## Exercise directions
Retype, exactly as written, every line from the one containing "Viewport: 689px width, 1029px height." through the last line of the records below, both included; skip the pictures.

## Data extracts
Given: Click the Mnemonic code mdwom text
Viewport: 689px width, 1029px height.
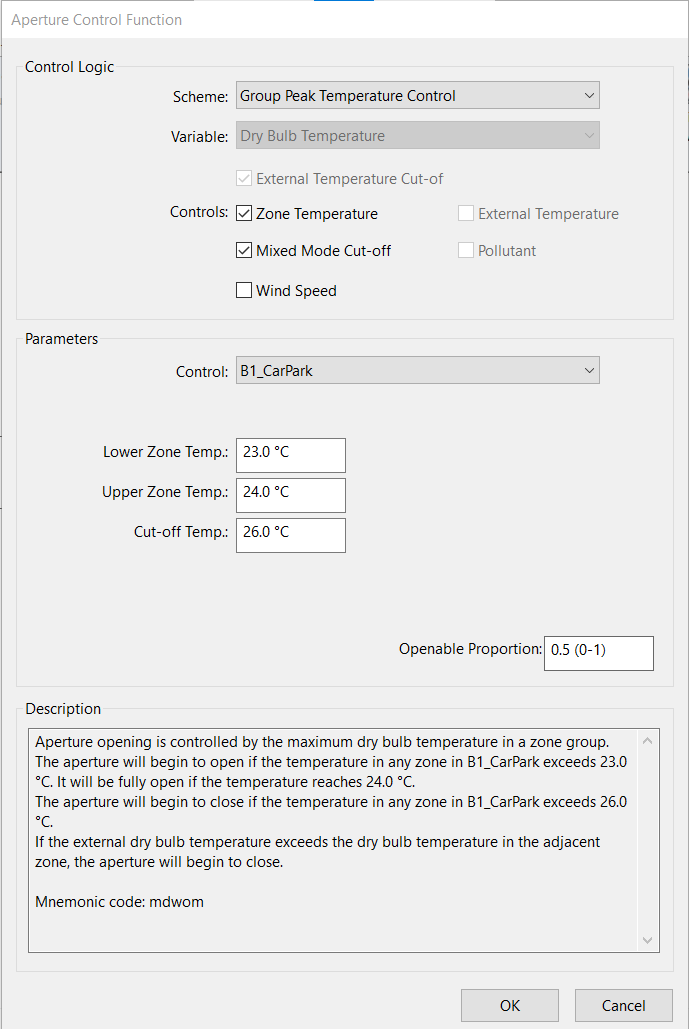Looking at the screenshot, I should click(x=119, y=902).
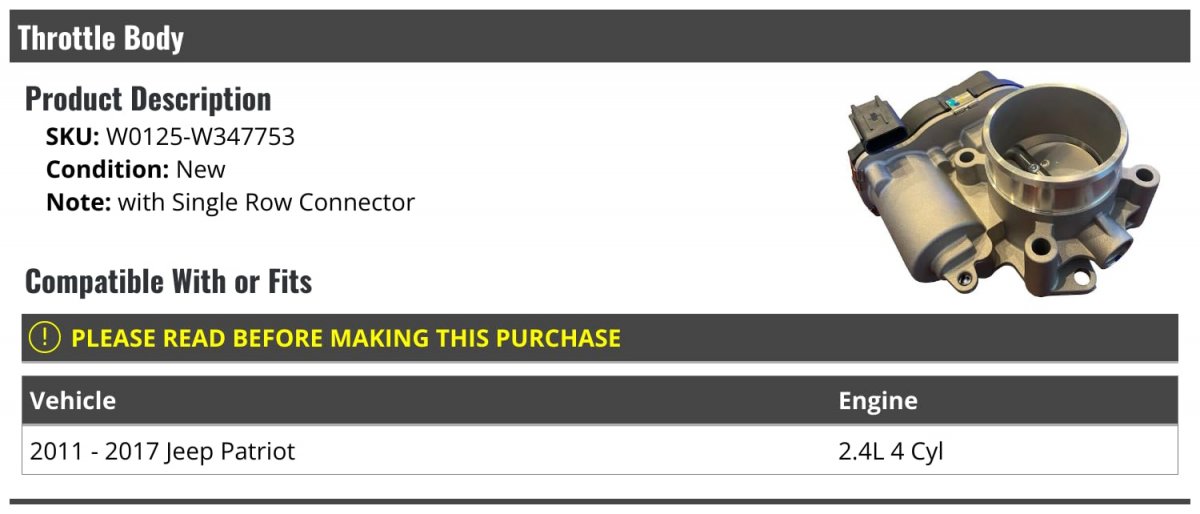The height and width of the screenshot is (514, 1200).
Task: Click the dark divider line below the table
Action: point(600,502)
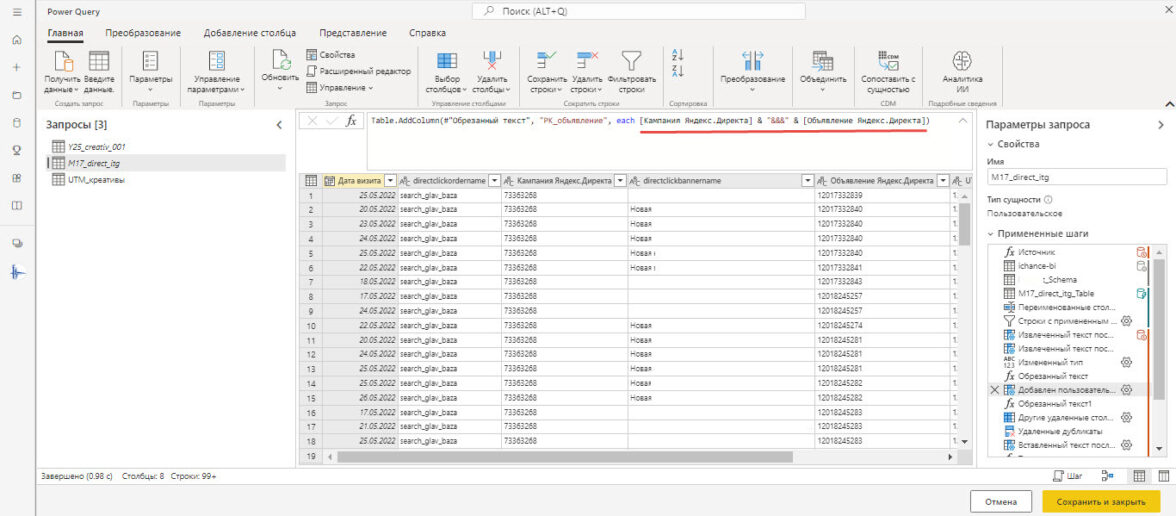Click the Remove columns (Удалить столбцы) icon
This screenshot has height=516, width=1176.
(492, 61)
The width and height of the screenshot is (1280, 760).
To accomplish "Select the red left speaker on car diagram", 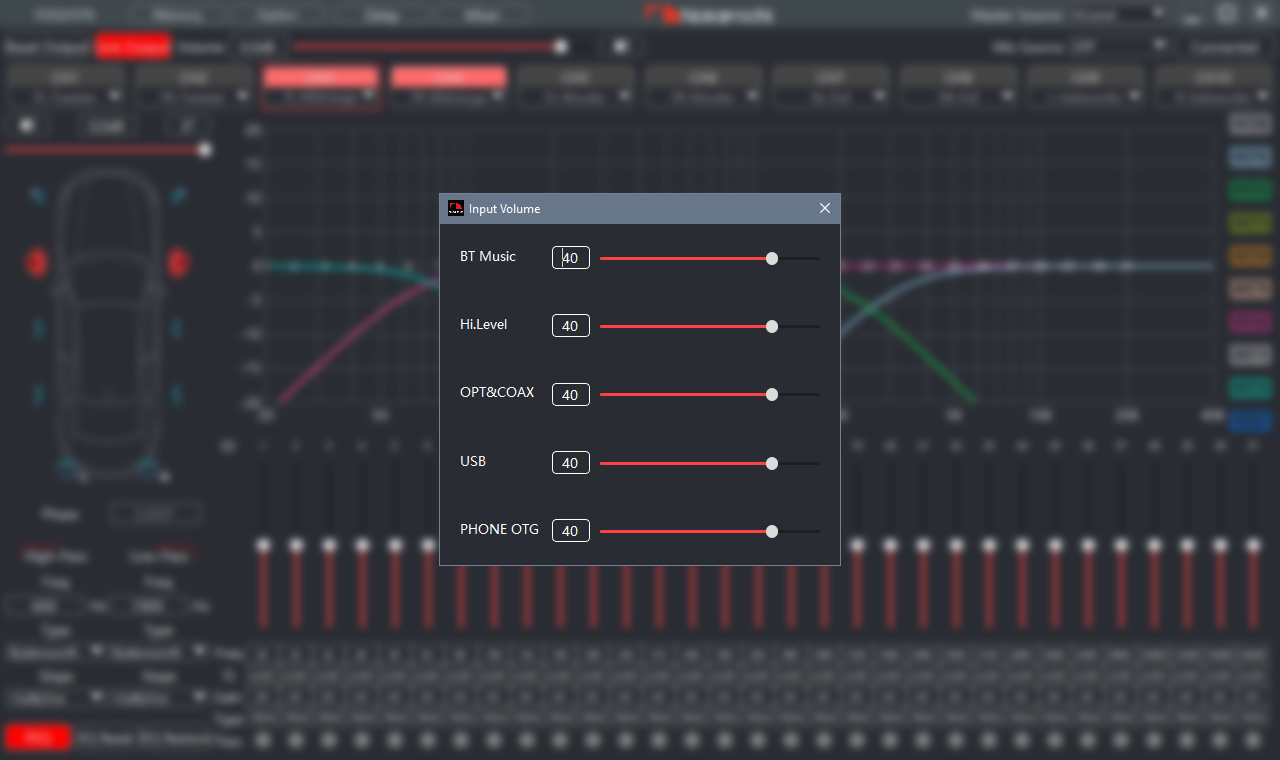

## Solution to the exercise
Viewport: 689px width, 1029px height.
Looking at the screenshot, I should click(x=119, y=902).
The height and width of the screenshot is (514, 1200).
Task: Click the dark divider line below the table
Action: point(600,502)
Click the Remove columns (Удалить столбцы) icon
This screenshot has height=516, width=1176.
(492, 61)
The width and height of the screenshot is (1280, 760).
To accomplish "Select the red left speaker on car diagram", 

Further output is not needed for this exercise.